Keywords: Sampling, Passive sampling device, Polycyclic aromatic hydrocarbon, Confidence interval
INTRODUCTION
Passive sampling devices (PSDs) have been widely used for environmental monitoring since their invention more than 30 years ago [1]. They sequester and accumulate freely dissolved contaminants from the environment, providing a time-weighted average of their concentration. The semipermeable membrane device is one of the most commonly employed PSDs for monitoring hydrophobic organic contaminants in aquatic environments [2]. More recently, variations of semipermeable membrane devices that do not contain triolein, sometimes called lipid-free tubing (LFT), have been verified and applied [3–6]. Standardized field-deployment hardware was designed and patented by Environmental Sampling Technologies. Although other configurations exist, the most widely utilized hardware consists of a stainless steel cage that holds five sampler carriers. These cages are placed in the water column or other environmental media.
A reoccurring issue with the application of semipermeable membrane devices and LFT passive sampling is a small sample size due to a limited ability to achieve extensive, true sampling replication in the field. Though some researchers have addressed the issue of reduced sample size by extracting and chemically analyzing each of the five sampling membranes from a cage individually [2], it is more common for the five samplers to be chemically analyzed as a composite. The practice of a composite analysis not only significantly improves the analytical detection limits [2,6,7] but also acknowledges that the cage, and not the individual sampling membrane, is the sampling unit. However, a number of factors limit the ability of researchers to obtain replicate samples, including practical considerations such as the cost of equipment, the weight of the gear, and the space required for an adequate rigging system.

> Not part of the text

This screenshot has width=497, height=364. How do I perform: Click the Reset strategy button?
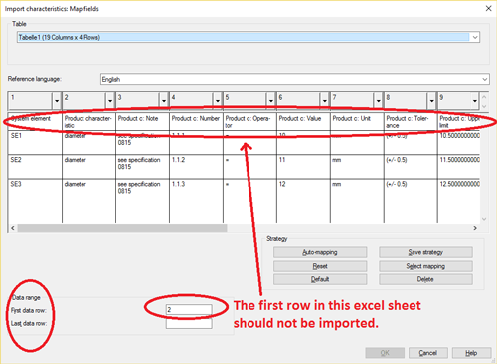pyautogui.click(x=320, y=266)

In the collection of aquatic contaminants using PSDs, the greatest amount of variation, more so than analytical measurement, will likely be due to sampling (deployment and collection), sample preparation (extraction and concentration), and the environment (location of site, season, and year) [8]. Specifically, extracting multiple sampling membranes that were deployed together in a single cage and analyzing them individually in order to achieve a higher sample size and measure of variability compromises chemical detection limits and can be accurately characterized as pseudoreplication, wherein the analytical variance from multiple filters or multiple aliquots from a single sampling device is used as the measure of the sampling error. Analytical variance (i.e., the variability due to multiple chemical analyses of the membranes from the same cage or multiple aliquots) will always underestimate the variance due to sampling.
To the authors’ knowledge, a review of replication issues in passive sampling has not been published; however, a number of studies show apparently limited replication [2,5–7,9,10], which the authors have had to address in other elements of their study design or analysis. In some cases, small sample sizes necessitate grouping samples into more broadly defined populations for the purposes of statistical analysis. For example, all samples obtained from sites within a Superfund area can be grouped and compared with all sites located outside of the area when site-specific comparisons are complicated by small sample sizes [6]. However, broadly grouping samples can obscure important, unique characteristics present at specific sites in highly heterogeneous areas, such as the Portland Harbor Superfund site.
We therefore present a method for calculating a statistically reliable and defensible confidence interval (CI) for the mean using a single aquatic PSD observation (i.e., n = 1) and an estimated pooled variance from a feasible pilot study of restricted spatial and temporal scope. We explored the reproducibility of measurements within and between PSDs using readily available statistical methodology. We performed a Monte Carlo simulation to assess the performance of the CI. Lastly, we present the results of one “single sampler study” as an application of our approach.
MATERIALS AND METHODS
Sample collection
All samples were obtained using PSDs, which were deployed on the lower Willamette River in Portland, Oregon, USA. The Willamette River flows north through part of Oregon’s central valley to its confluence with the Columbia River. The lower Willamette River has been the site of heavy industrial use. In 2000, a section of the river, between river miles 3.5 and 9.2, was designated as a Superfund Megasite due to contamination with metals, polycyclic aromatic hydrocarbons (PAHs), polychlorinated biphenyls, dioxins, and organochlorine pesticides [11]. For over a decade, PSDs have been employed to monitor organic contaminants in the Willamette River.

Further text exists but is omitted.